Productive Procrastination

Studio repaint in workshop Morgan Bicca

As I was plastering a wall in our house yesterday, my husband said to me, “I don’t know how you get so much stuff done.” My best friend calls me “high activation.” I marvel at people who seemingly know me so well can see me so differently than I see myself.

Inside my own head, I get a small fraction of what I want to accomplish completed in my workday. I am sure I could get so much more done if I would just stop procrastinating. When my husband made the comment yesterday on how much stuff I got done, he didn’t know I was actually procrastinating that very minute, and that gave me this insight: The way I procrastinate is to do other, easier, low priority tasks. So, it appears I get a lot done, but I am not always getting the “mission-critical” tasks completed.

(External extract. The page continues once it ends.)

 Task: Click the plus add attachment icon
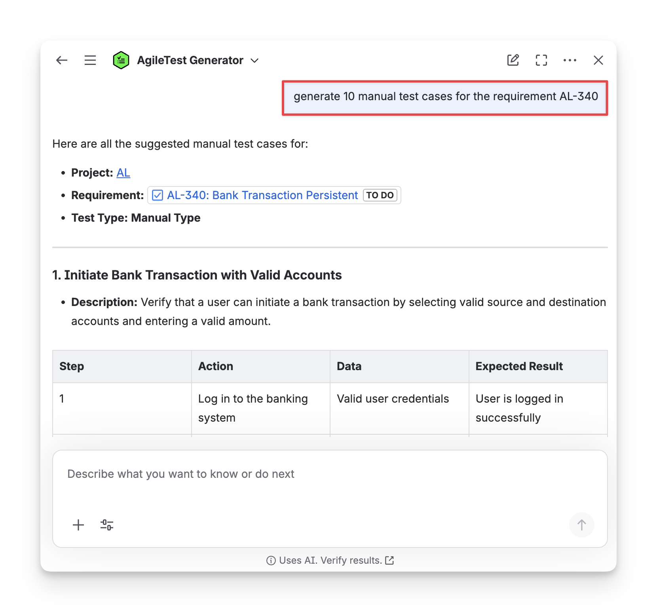pos(78,525)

If I have a design due, I will procrastinate, sometimes all week. Designs are a regular part of my work, so this is terribly inconvenient for my workflow. Cleaning my house, getting my accounting up to the minute, and every fix-it project I can think up suddenly become urgent priorities. I have read that my brain might be working on these creative ideas while I do other tasks: This is possible but below my level of awareness. In twenty years as a mural artist, I haven’t given up the fantasy that if I could just get that creative heavy lifting done first my life would be so much easier, I would be carefree. Instead, I wake up Saturday mornings feeling like I need to make up for a workweek that was filled with unproductive detours.

Here is how I navigate procrastination:

There are certain things that I strictly don’t bring into my workday: Errands, TV, alcohol or pot, socializing. Because I have knocked out some major time wasters, I am left with less tantalizing ways to procrastinate, like naps, walks by myself around the block, or doing other, lower priority work tasks.